Did I misunderstand what Rockchip did here? Adding Kever in Cc at least
for awareness on Rockchip side :)
I guess another option could be to mark those above as
turbo-mode;
though no clue what this would entail. From a glance at cpufreq, it
seems that for Rockchip since we use the default cpufreq-dt, it would
mark those as unusable, so essentially a no-op, so better remove them
entirely?
I believe the opp core just marks 'turbo-mode' opps as
CPUFREQ_BOOST_FREQ, and cpufreq-dt only passes that flag along to the
cpufreq core. But then to actually use those boost frequencies I would
guess the governor needs to somehow know the power/thermal constraints
of the chip?.. Don't know where that is defined.
personally I don't believe in "boost" frequencies - except when they are
declared officially.
Rockchip for the longest time maintains that running the chip outside
the declared power/rate envelope can reduce its overall lifetime.
So for Rockchip in mainline a "it runs stable for me" has never been a
suitable reasoning ;-) .
My key concern here was perhaps that we are looking at a file inside
the Rockchip source tree which looks relevant by the name of it, but
doesn't actually get included anywhere for any of the boards. This may
or may not constitute an endorsement by Rockchip of any OPPs listed
there :-D
Will ask for confirmation through their ticket system.

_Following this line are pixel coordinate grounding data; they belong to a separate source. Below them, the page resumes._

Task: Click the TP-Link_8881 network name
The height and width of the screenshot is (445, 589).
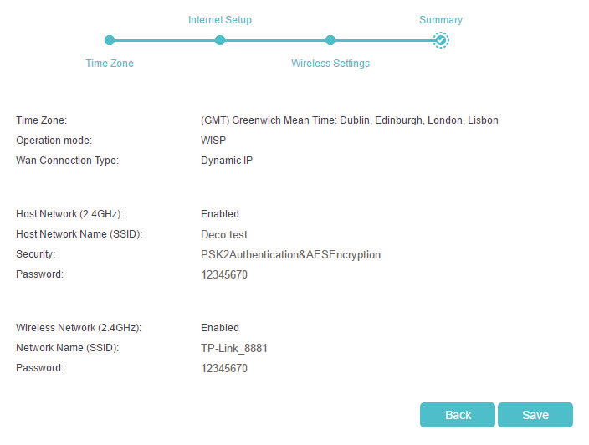Action: coord(234,348)
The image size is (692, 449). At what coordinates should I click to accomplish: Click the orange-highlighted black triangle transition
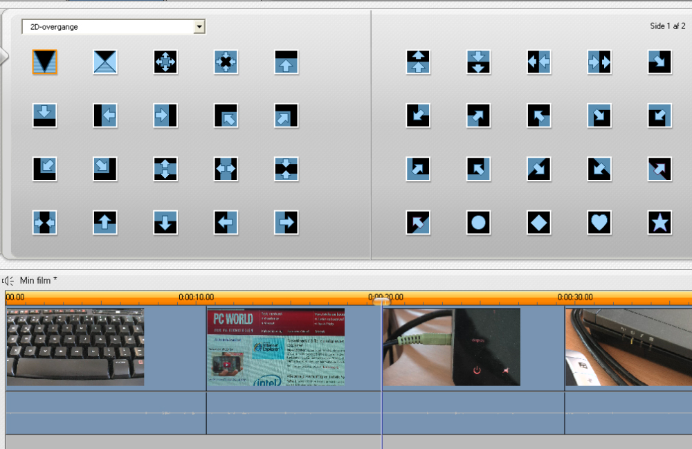pos(44,62)
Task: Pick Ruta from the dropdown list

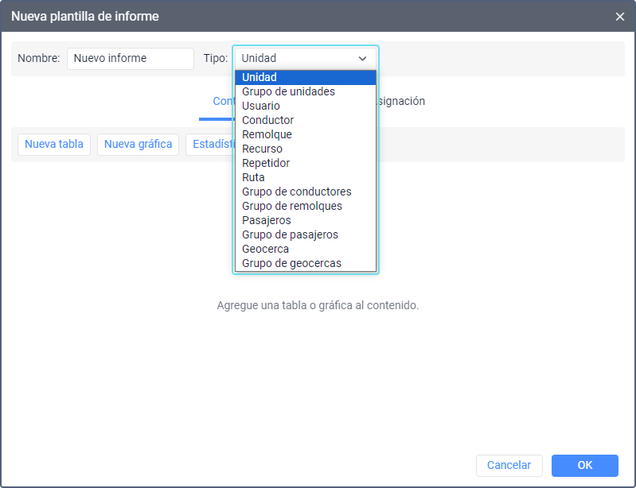Action: [305, 177]

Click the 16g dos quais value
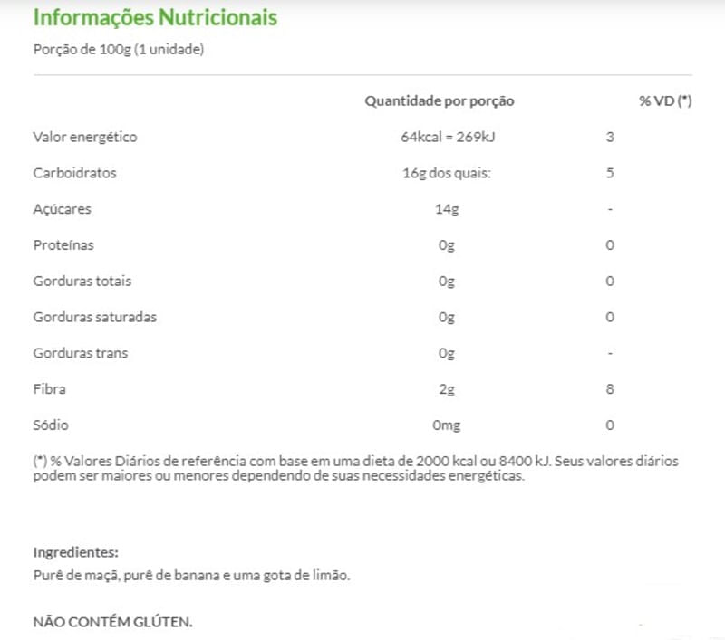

I haven't seen a TRM for the J variant, nor do I have a board with
RK3588J to run tests, so it would be great if Kever could chime in
with how these OPPs are different from the others (or not).
I do have access to some J variant product but that won't help if you
need to run the boards for months/years at the highest freq in a
temperature-controlled chamber at the highest supported temperature for
the SoC. I don't think there's a TRM for the J variant, that wouldn't
make sense as it's the exact same SoC, just a different binning.
Similarly to what was done for RK3588S, RK3588S2, RK3582, RK3583, etc..
I don't think there's a TRM for those, but there's a datasheet, c.f.
https://www.lcsc.com/datasheet/lcsc_datasheet_2403201054_Rockchip-RK3588J_C22364189.pdf
but that says 1.6GHz for the A76 cores and 1.3GHz for the A55 while the
the j-m OPP in rk3558s.dtsi downstream list the highest as 1.7GHz (but
rk3588j.dtsi removes it).
Will report if Rockchip has answered on their ticket system.